A first-of-its kind multi-stakeholder forum, the summit brought together key representatives from the government, food industry, academic and research organizations, civil society representatives and the media to deliberate on the growing body of evidence that links various non-communicable diseases to high salt intake and a strategy for salt reduction in India.
Inaugurating the Salt Summit, the Health Secretary, Mr C K Mishra, said that the NCD’s are now recognized by the Government of India as a major health issue and figures as part of the National Health Mission. “The Ministry will be starting a universal screening program from April onwards covering five NCDs namely diabetes, hypertension, oral, cervical and breast cancers,’’ he informed adding that mortality is more because detection is very low,” he informed.
India is one of the first countries to have developed an action plan for meeting the NCDs 10 targets. One of the targets is 30 percent relative reduction in mean population intake of salt/sodium. This will also directly help in achieving the other target which is 25% relative reduction in raised blood pressure, or contain the prevalence of raised blood pressure.
“In India, we need action from the government of India, food manufacturers, private sector, restaurants, street vendors, cafeteria managers, housewives, civil society and academic and research community,” said Ms Nalini Saligram, CEO, Arogya world, adding that this was the first time such a diverse group of people have been brought together to discuss ways to salt reduction strategies.
“We call on each stakeholder group to initiate action and report back on progress made every year at the annual Salt Summits that we plan to organize from this year. We hope to showcase meaningful action from each stakeholder group in India against the important salt reduction target. Nothing less than the health of future generations in India is at stake,” she added.

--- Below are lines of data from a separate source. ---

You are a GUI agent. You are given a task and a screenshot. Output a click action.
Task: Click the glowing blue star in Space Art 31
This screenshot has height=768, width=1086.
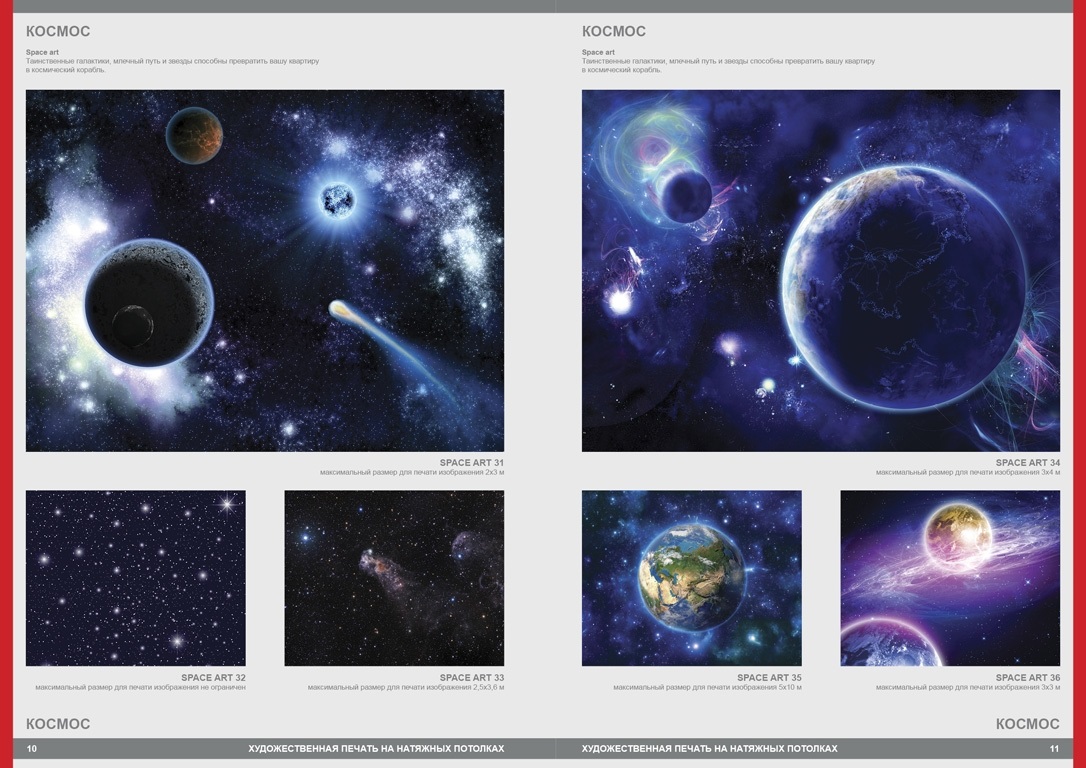coord(337,200)
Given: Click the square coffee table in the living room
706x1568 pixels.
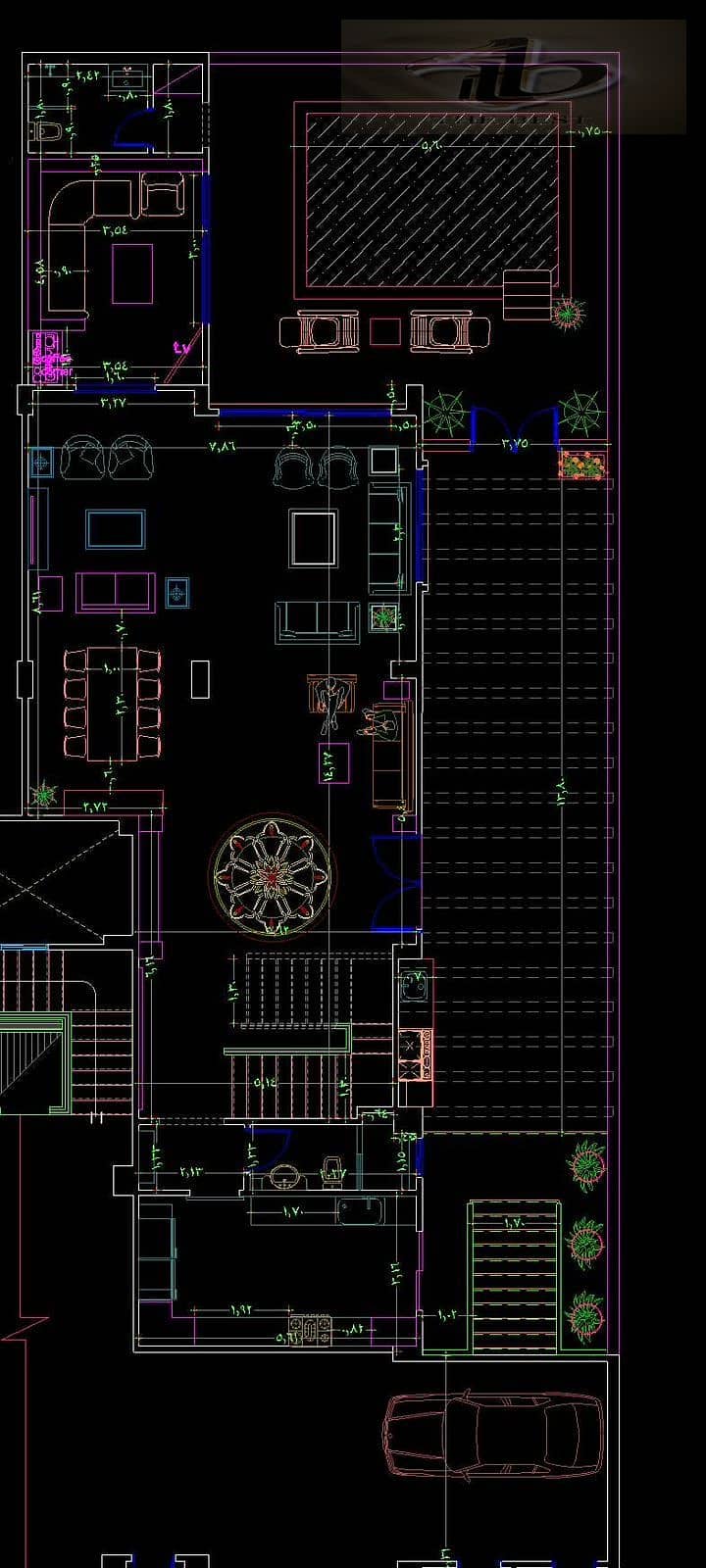Looking at the screenshot, I should (x=314, y=537).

Several studies carried out in the developing countries, including India, have been reporting an increase in the prevalence of diet related chronic non-communicable diseases (NCDs) like overweight and obesity, diabetes mellitus, hypertension, other cardiovascular diseases (CVDs), cancers etc., especially among urban population.
“Raised blood pressure is one of the leading risk factors for global mortality and is estimated to have caused 9.4 million deaths and 7% of disease burden – as measured in DALYs − in 2010,” said Dr Vivekanand Jha, Executive Director, George Institute for Global Health, India.
The prevalence of raised blood pressure in India is around 26 percent and is considered to be a leading cause of death, stroke, myocardial infarction, congestive heart failure, and chronic renal impairment. “About 1 in 3 of all adult Indians have high blood pressure, by itself making it a major public health burden. Five out of the top 10 causes of deaths in India are now due to NCDs. What is more alarming is the inexorable rise in the contribution of NCDs to all deaths, presenting a challenge for health community,” Dr Jha added.